• **YOUR TASK**
Starting at the line that holds "Viewport: 1200px width, 513px height.", restate every line word for word up to and including the last one in the listing below, and omit all pictures.

• **DATA LISTING**
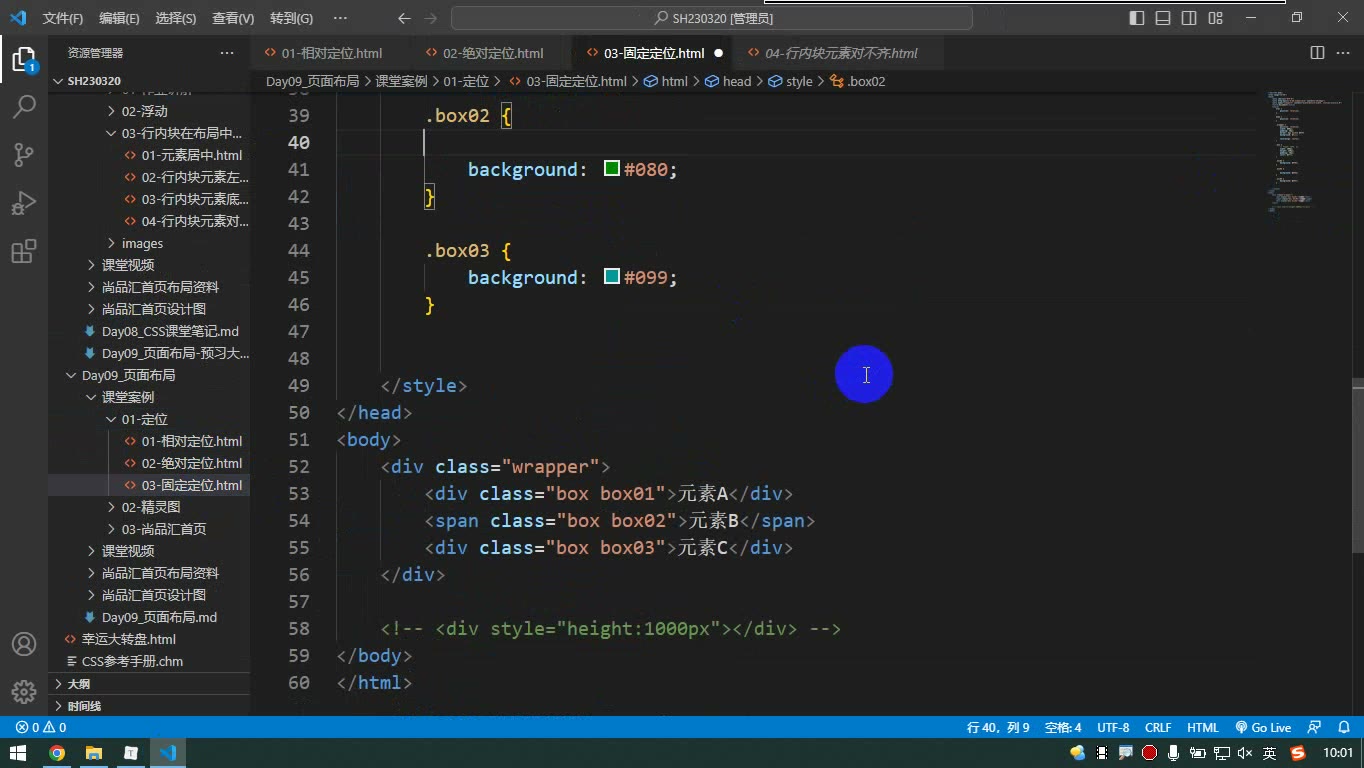This screenshot has width=1364, height=768.
Task: Click the #080 green color swatch
Action: click(x=612, y=169)
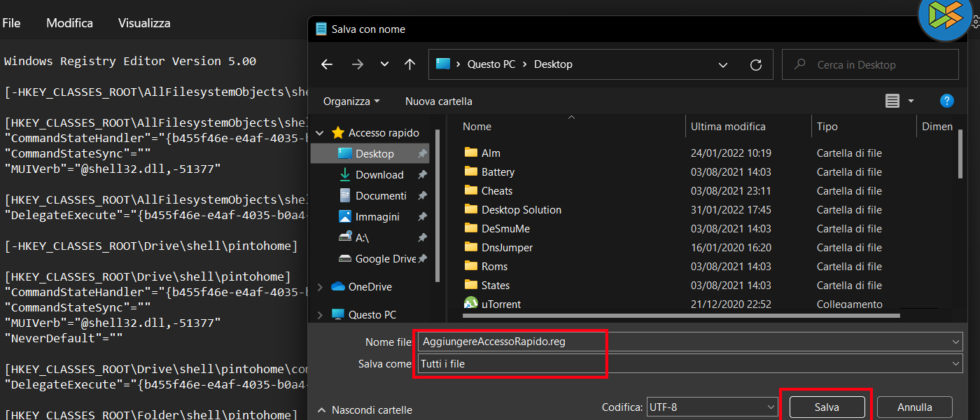Open the Organizza menu
This screenshot has height=420, width=980.
tap(351, 101)
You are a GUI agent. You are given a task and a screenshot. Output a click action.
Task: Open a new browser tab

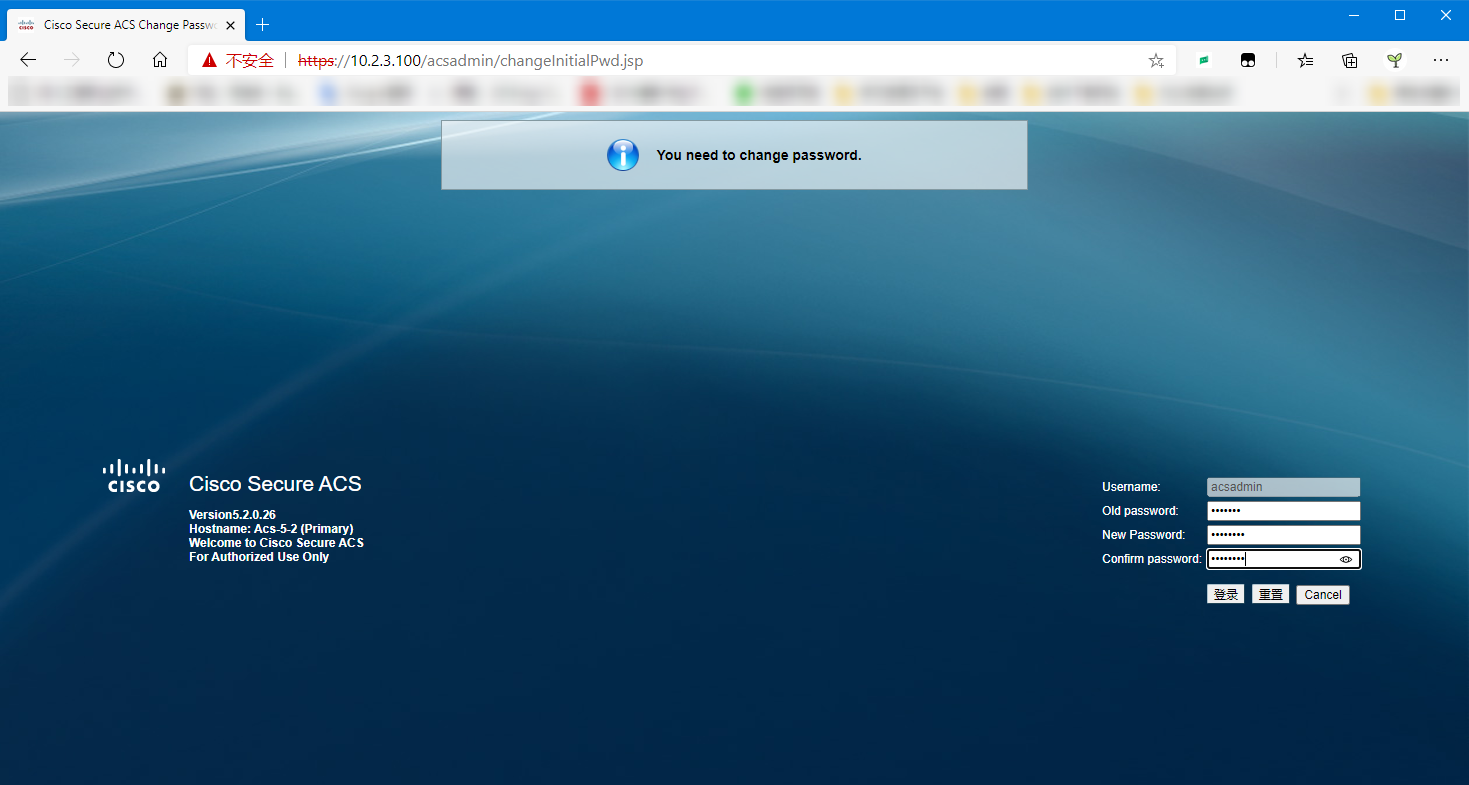coord(262,24)
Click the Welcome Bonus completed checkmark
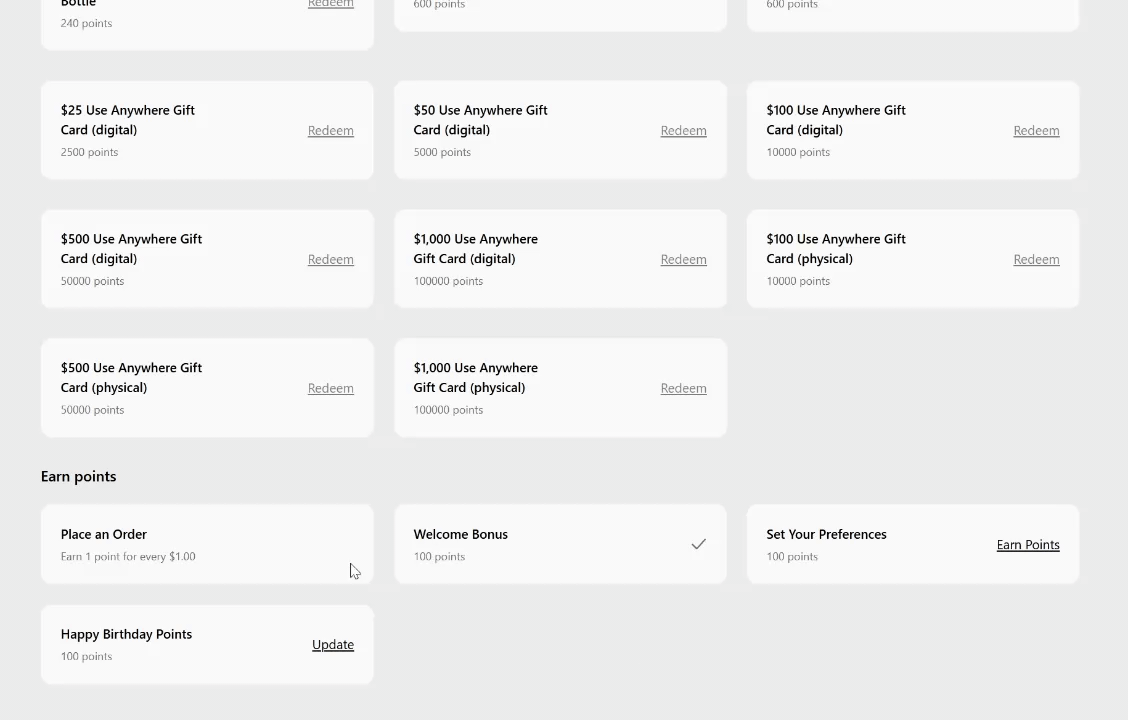This screenshot has width=1128, height=720. pos(699,545)
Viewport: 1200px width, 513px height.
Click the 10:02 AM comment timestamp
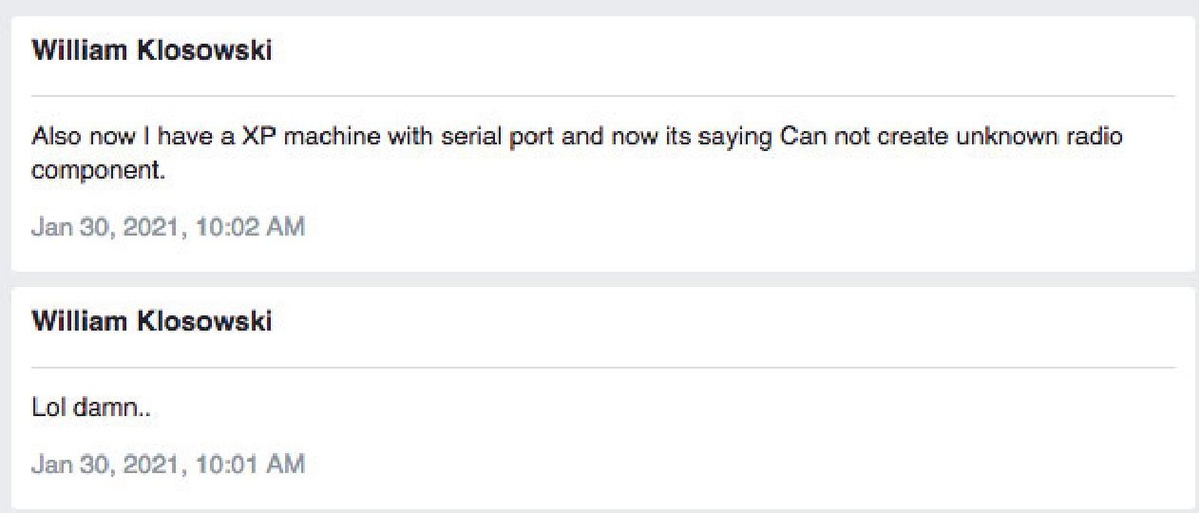pyautogui.click(x=168, y=227)
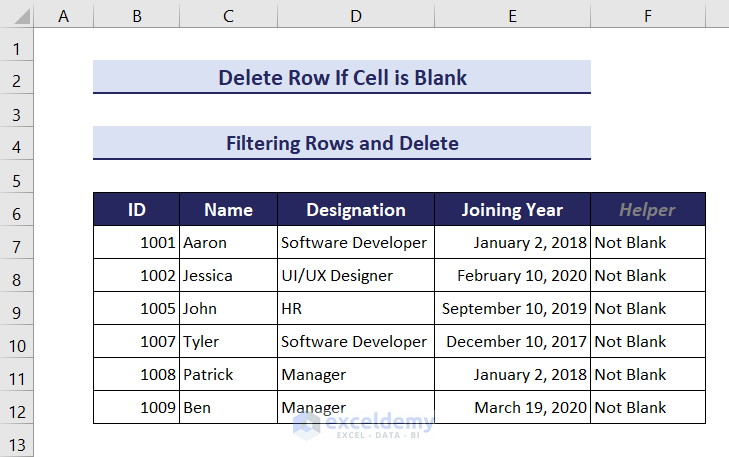This screenshot has height=457, width=729.
Task: Select the cell with ID 1007
Action: [x=137, y=341]
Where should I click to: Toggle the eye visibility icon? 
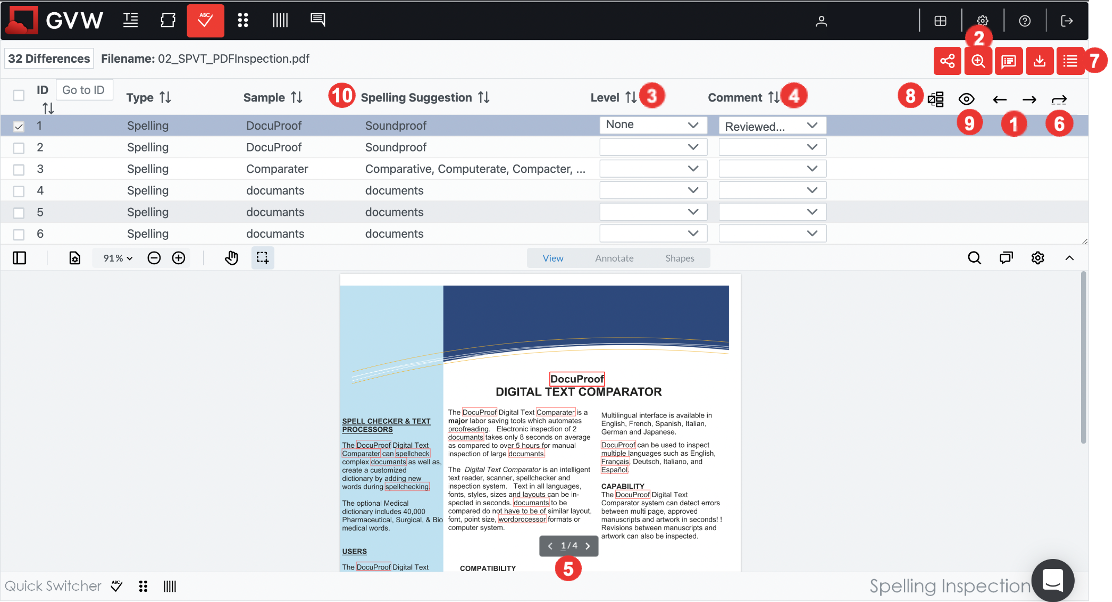pyautogui.click(x=967, y=99)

• **SOLUTION TO THE EXERCISE**
Viewport: 1200px width, 513px height.
Click the 10:02 AM comment timestamp
pyautogui.click(x=168, y=227)
This screenshot has height=457, width=729.
Task: Select the cell with ID 1007
Action: [x=137, y=341]
Where should I click to: Toggle the eye visibility icon? 
pyautogui.click(x=967, y=99)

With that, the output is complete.